Je suis heureuse que ce soit mon mari qui leur ai raconté. J'aurai pu le faire, bien sûr, mais je n'y étais pas. Je n'ai pas vu ce qui s'est passé même si je l'imagine avec horreur.
C'est une bonne façon de conclure ce voyage, en rappelant que tous ces gens ne sont pas des combattants. Nous, aventuriers, vivons de voyages et de débrouillardise, nourrissons de grands idéaux que la plupart des gens ne peuvent se permettre d'avoir. La Purge de Monzen en est la triste réalité qu'il est difficile de comprendre quand on n'a connu que la paix et l'abondance. Ce n'est pas un tort, loin de là, il en faut des gens comme Quila qui sont persuadés que même si l'on menaçait sa vie et celle de ses proches, de toute sa communauté, elle continuerait de lutter pour ses idées. Puisse t-elle ne jamais se retrouver confrontée à ces horreurs qui brisent les volontés même les plus farouches.

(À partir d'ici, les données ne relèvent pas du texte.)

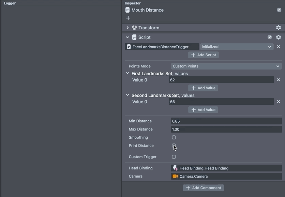The width and height of the screenshot is (285, 197).
Task: Click the orange Camera icon in field
Action: (x=175, y=176)
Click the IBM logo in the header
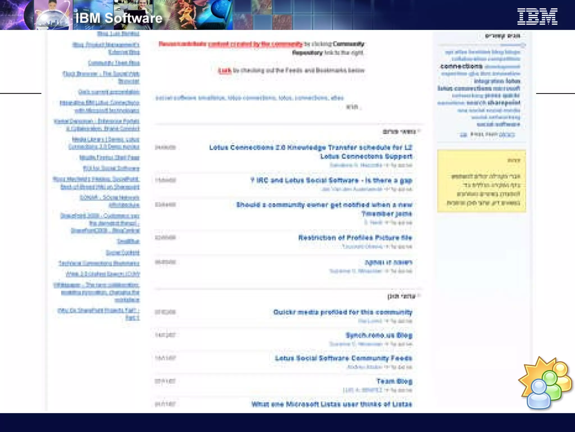Screen dimensions: 575x432 tap(537, 17)
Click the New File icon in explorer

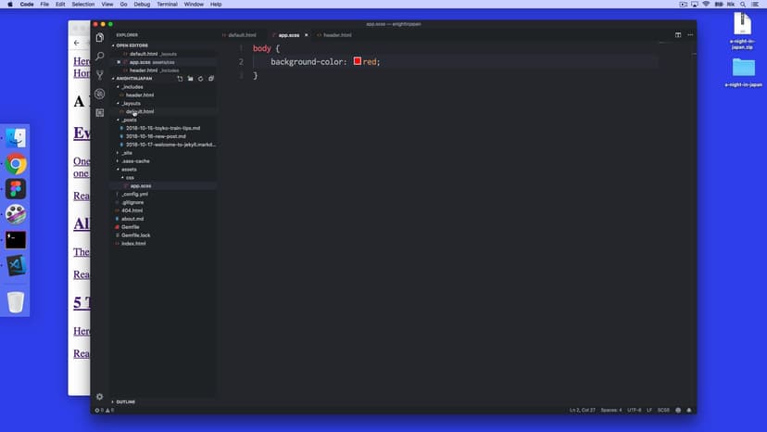click(180, 79)
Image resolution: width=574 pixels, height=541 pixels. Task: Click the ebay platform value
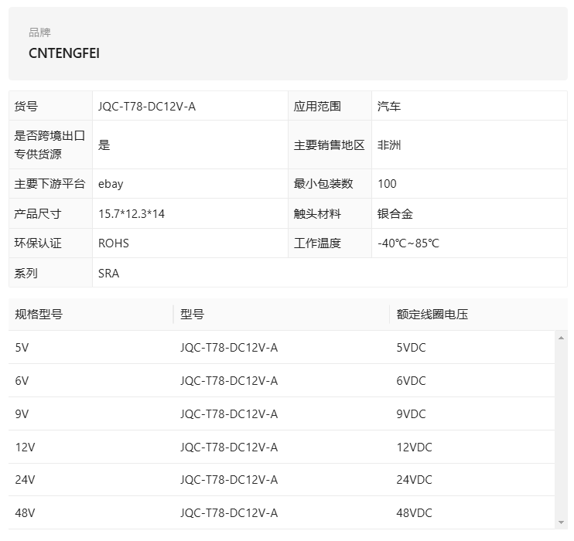point(111,184)
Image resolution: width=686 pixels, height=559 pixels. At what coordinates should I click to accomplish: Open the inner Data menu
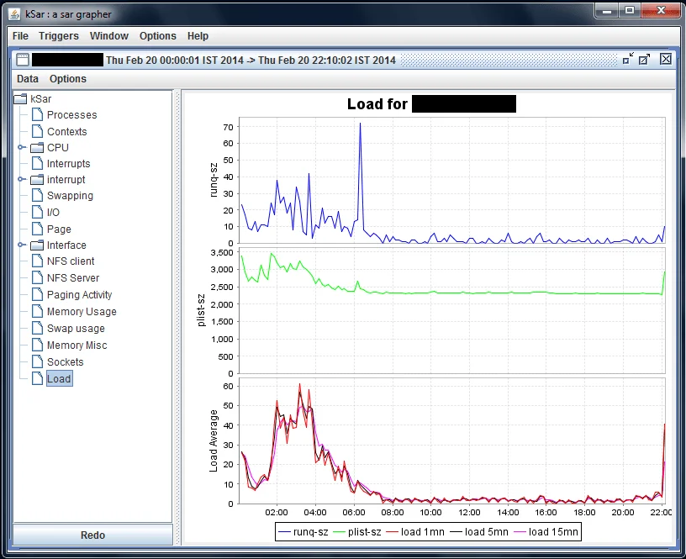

J'ignore ce qui ressortira sur le long terme, de ce voyage. La moitié d'entre nous connaissait déjà un peu l'orient, l'autre moitié en retiendra ce qui les aura le plus marqué. J'imagine que nous y reviendrons en excursions plus réduites, car il existe encore de nombreux endroits à voir et des histoires à raconter ; pas seulement à Yanxia. Ce que je peux dire en revanche, c'est que ce nous en sommes satisfaits. La curiosité a été aiguisée, la flamme de l'exploration ravivée, et nos liens resserrés.